TAREFAS>
1 - No texto fornecido, em quantos dos seus últimos 15 jogos a Hungria marcou golos?
2 - Disponha em lista numerada as linhas das entradas que começam na que contém "Task: Click the Dernek Yönetim Sistemi button" e terminam na que contém "Action: [x=349, y=238]", ambas incluídas, omitindo as linhas em branco.

TEXTO FORNECIDO>
==================================================
O facilitismo das contas
Fernando Santos não gostou das contas que jornais e TVs fizeram e alertou para o fator-Hungria. Mas o que preocupa mesmo é o facilitismo que essas contas podem gerar na equipa.
O facto de os jornais e as televisões em Portugal terem cumprido a sua missão de informar, dizendo que a seleção nacional poderia perder por dois golos com a França e ser na mesma apurada para os oitavos-de-final do Europeu, foi mal visto tanto pelo público como pelos responsáveis da seleção nacional. Da parte do público a revolta veio do facto de estarmos a “pensar pequenino”, como se a existência de regras definidas para o caso de acidente aéreo significasse que as companhias estivessem a contar que os seus aviões caíssem. Já da parte dos responsáveis federativos, o incómodo foi expresso noutro sentido – o de não estarmos a contar com a Hungria – mas na verdade o receio havia de ser o de isso poder vir a contaminar os jogadores com uma ideia de facilitismo que não concorre para um bom resultado logo mais à noite.
“Então e a Hungria? Não joga?”, disparou Fernando Santos na conversa com a RTP, que por ter os direitos do jogo de hoje teve ontem acesso exclusivo ao selecionador. Santos pode até acreditar que a Hungria vai ganhar à Alemanha a Munique, seja porque os húngaros empataram com a França ou porque, como ainda ontem me lembraram da FPF, marcaram golos em 12 dos seus últimos 15 jogos. Mas, se bem o leio, aquilo que lhe terá desagradado mais foi o sentimento de descompressão que esta informação pode provocar numa equipa que já com a Alemanha foi mole e que, se acreditar que o trabalho está feito, pode aparecer mais mole ainda contra os franceses. Acontece que, neste caso, estamos a confundir três dimensões da realidade. Uma é a dimensão informativa. Outra é a opinativa. E a terceira a volitiva. Todas elas são legítimas, dependendo do contexto.
==================================================
(Dados extraídos de uma coleção)
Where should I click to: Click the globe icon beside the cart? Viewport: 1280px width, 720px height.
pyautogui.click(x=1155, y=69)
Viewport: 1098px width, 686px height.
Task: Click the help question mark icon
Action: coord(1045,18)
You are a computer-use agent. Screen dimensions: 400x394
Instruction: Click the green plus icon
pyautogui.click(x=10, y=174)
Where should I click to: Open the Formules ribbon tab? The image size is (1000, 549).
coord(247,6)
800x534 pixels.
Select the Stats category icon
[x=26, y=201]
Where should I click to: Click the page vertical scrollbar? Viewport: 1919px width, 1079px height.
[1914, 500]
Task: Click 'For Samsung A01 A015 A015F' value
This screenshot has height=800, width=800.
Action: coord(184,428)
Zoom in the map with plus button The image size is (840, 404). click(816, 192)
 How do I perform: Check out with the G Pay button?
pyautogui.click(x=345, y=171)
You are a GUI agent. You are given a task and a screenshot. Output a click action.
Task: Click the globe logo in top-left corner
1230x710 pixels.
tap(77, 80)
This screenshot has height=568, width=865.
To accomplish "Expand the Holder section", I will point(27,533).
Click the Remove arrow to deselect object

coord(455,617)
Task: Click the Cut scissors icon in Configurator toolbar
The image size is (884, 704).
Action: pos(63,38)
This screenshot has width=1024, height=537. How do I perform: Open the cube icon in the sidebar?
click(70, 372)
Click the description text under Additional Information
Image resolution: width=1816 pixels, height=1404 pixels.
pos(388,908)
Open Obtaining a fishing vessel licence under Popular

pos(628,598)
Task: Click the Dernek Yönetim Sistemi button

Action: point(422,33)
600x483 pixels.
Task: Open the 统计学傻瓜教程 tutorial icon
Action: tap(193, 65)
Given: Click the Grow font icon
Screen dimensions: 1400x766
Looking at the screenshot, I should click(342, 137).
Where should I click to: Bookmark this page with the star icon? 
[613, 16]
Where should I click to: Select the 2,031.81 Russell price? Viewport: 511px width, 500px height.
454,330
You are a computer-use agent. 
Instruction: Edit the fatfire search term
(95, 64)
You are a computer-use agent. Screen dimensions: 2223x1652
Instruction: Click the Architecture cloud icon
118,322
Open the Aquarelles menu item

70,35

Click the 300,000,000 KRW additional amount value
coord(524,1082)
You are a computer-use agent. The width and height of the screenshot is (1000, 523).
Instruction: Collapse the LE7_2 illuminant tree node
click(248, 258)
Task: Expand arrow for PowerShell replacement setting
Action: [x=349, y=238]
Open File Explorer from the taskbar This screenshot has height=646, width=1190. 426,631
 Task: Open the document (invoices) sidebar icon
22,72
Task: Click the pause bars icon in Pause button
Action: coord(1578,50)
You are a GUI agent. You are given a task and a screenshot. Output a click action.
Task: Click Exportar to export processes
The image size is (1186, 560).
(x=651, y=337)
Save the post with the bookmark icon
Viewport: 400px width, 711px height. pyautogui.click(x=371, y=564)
==================================================
RESPOSTAS ESPERADAS>
1 - Em 12 dos seus últimos 15 jogos.

2 -
1. Task: Click the Dernek Yönetim Sistemi button
2. Action: point(422,33)
3. 600x483 pixels.
4. Task: Open the 统计学傻瓜教程 tutorial icon
5. Action: tap(193, 65)
6. Given: Click the Grow font icon
7. Screen dimensions: 1400x766
8. Looking at the screenshot, I should click(342, 137).
9. Where should I click to: Bookmark this page with the star icon? 
10. [613, 16]
11. Where should I click to: Select the 2,031.81 Russell price? Viewport: 511px width, 500px height.
12. 454,330
13. You are a computer-use agent. 
14. Instruction: Edit the fatfire search term
15. (95, 64)
16. You are a computer-use agent. Screen dimensions: 2223x1652
17. Instruction: Click the Architecture cloud icon
18. 118,322
19. Open the Aquarelles menu item
20. 70,35
21. Click the 300,000,000 KRW additional amount value
22. coord(524,1082)
23. You are a computer-use agent. The width and height of the screenshot is (1000, 523).
24. Instruction: Collapse the LE7_2 illuminant tree node
25. click(248, 258)
26. Task: Expand arrow for PowerShell replacement setting
27. Action: [x=349, y=238]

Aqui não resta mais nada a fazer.